• **TEXTO FORNECIDO**:
· · ·
CRÍTICA | O HOMEM DOS SONHOS é como uma noite mal dormida
- Alan Pinheiro
- 28 de mar. de 2024
- 3 min de leitura
Atualizado: 8 de jun. de 2024

Sonho. Conjunto de imagens, de pensamentos ou de fantasias que se apresentam à mente durante o sono, mas também ideia ou ideal dominante que alguém ou um grupo busca com interesse ou paixão. Essas duas definições da palavra sonho, apesar de parecerem remeter a coisas completamente diferentes, são unidas a um único propósito em O Homem dos Sonhos (Dream Scenario, no original) para contar uma história sobre ascensão e queda.
Com roteiro e direção de Kristoffer Borgli, a trama acompanha Paul Matthews (Nicolas Cage), um infeliz pai de família e professor universitário que vê sua vida virar de cabeça para baixo quando milhões de estranhos começam a vê-lo em seus sonhos. Quando suas aparições noturnas tomam um rumo de pesadelo, Paul é forçado a lidar com seu novo estrelato.
A produção do filme fica por conta de Ari Aster, diretor de Hereditário, Midsommar e Beau tem medo. De cara, percebe-se facilmente a influência do americano na estética do longa, muito por conta das similaridades com o clima de desconforto presente nos outros trabalhos do cineasta. No entanto, são nas sequências de sonhos, um dos pontos altos do filme, que o envolvimento de Ari Aster realmente surte efeito.

Quando o texto te leva para fora da realidade, um mar de possibilidades se abre. Dentro dessa perspectiva, duas representações do imaginário são exploradas. Primeiramente, os sonhos como narrativas desconexas e sem linhas de raciocínio. Em seguida, os pesadelos. Há um momento chave do filme que representa essa cisão e está diretamente condicionada ao personagem principal, brilhantemente interpretado por Nicholas Cage.
Inclusive, por falar em Nicolas Kim Coppola, o astro de 60 anos é definitivamente o melhor aspecto dentro da produção. Estigmatizado pela grande presença em filmes considerados como fracasso em críticas, Cage chega ao seu ápice ao dar vida a um personagem que espelha a sua própria trajetória como ator. Nicholas e Paul são subestimados, mas ambos sabem de seus potenciais e têm a ambição de querer mais. Porém, a semelhança acaba quando a jornada de ambos seguem caminhos paralelos. Quanto maior a queda do professor, maior é a ascensão do ator.
· · ·
• **DADOS APRESENTADOS**:
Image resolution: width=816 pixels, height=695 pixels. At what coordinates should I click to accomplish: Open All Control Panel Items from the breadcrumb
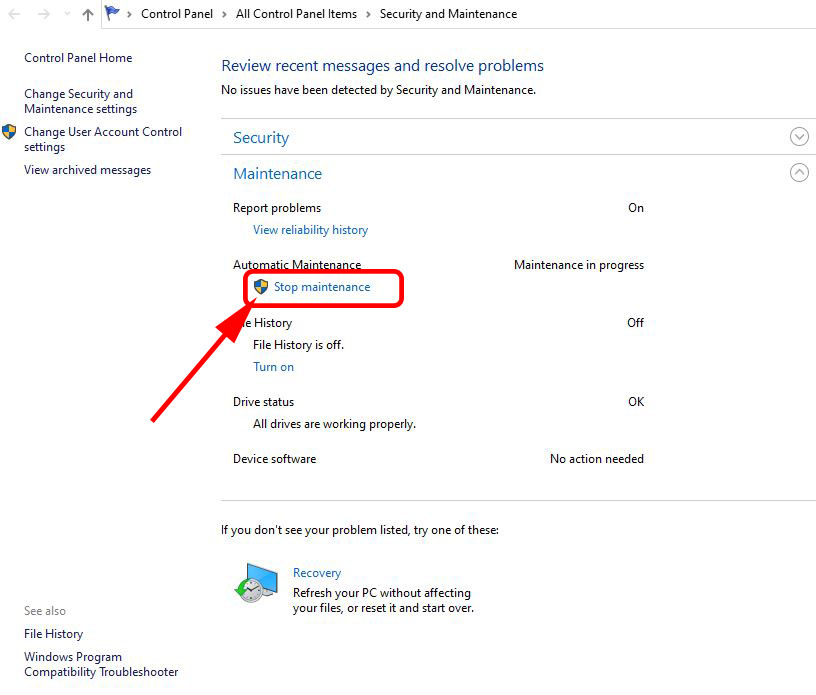pos(296,14)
· · ·
• **TAREFAS PROPOSTAS**:
a: Segundo a crítica de O Homem dos Sonhos, quem é responsável pelo roteiro e pela direção do filme?
b: Relacione todos os filmes dirigidos por Ari Aster que a crítica de O Homem dos Sonhos menciona.
c: Prossiga com a crítica de O Homem dos Sonhos a partir da última frase apresentada.

• **RESPOSTAS POR TAREFA**:
a: Kristoffer Borgli.

b: Hereditário; Midsommar; Beau tem medo.

c:
A premissa da obra, que está sendo vendida pela distribuidora como uma comédia de terror, se inspira em uma lenda urbana da internet que surgiu em 2006. “Você já sonhou com este homem?”. Segundo o mito, um dos pacientes de uma psiquiatra de Nova Iorque estava tendo sonhos recorrentes com o mesmo homem. Essa pessoa teria desenhado o rosto dessa figura e mostrado para a profissional, que deixou em cima de sua mesa até outro paciente o reconhecer.

A partir disso, o longa desenrola uma trama que toca em temas como imagem pública, crise de imagem e cultura do cancelamento. No entanto, o que estava se construindo para se tornar uma produção diferente do habitual no gênero, acaba deixando-se contagiar pela personalidade ambiciosa do protagonista. Ao esquecer da lógica de que “menos é mais”, a mensagem é distorcida, permitindo que haja uma brecha gravíssima sobre a interpretação do que é mostrado em tela.
Paul é um homem que nunca recebeu muita atenção em sua vida, por isso, é empolgante para ele quando as pessoas começam a procurá-lo. Essa era a chance de usar a repercussão de sua imagem para se autopromover e conseguir conquistar seus sonhos, mas a sua mulher, interpretada por Julianne Nicholson, desconfia a todo momento que a história não acabará bem.
E é justamente nesse “não acabar bem” que o roteiro se perde. Existem muitos excessos dentro de O Homem dos Sonhos que prejudicam a experiência. O primeiro deles está relacionado com a estrutura do filme. A construção da piada funciona até o momento que se torna repetitiva, o que se assemelha a uma situação de contar a mesma novidade duas vezes para uma única pessoa. O impacto se perde e cria-se o sentimento de que a duração poderia ser menor. O mesmo acontece quando a comédia é substituída pelo horror.

Já em relação ao todo, o que mais me incomodou foram os 10 minutos finais. Terminando mais cedo, a finalização seria perfeita e deixaria um “bom” gosto amargo. No entanto, o que se sucede nesses minutos é um terrível desfecho que decide criticar tudo e todos sem ter espaço para tal. Quando o personagem do Michael Cera aparece, realmente há a construção de temas ao redor da internet, mas a mercantilização intelectual não recebe destaque maior do que uma piada “Black Mirror”.
No fim, O Homem dos Sonhos tem uma premissa muito promissora que é elevada pela atuação ímpar de Nicholas Cage, mas a falta de polimento dos excessos em relação ao roteiro prejudica a experiência por completo.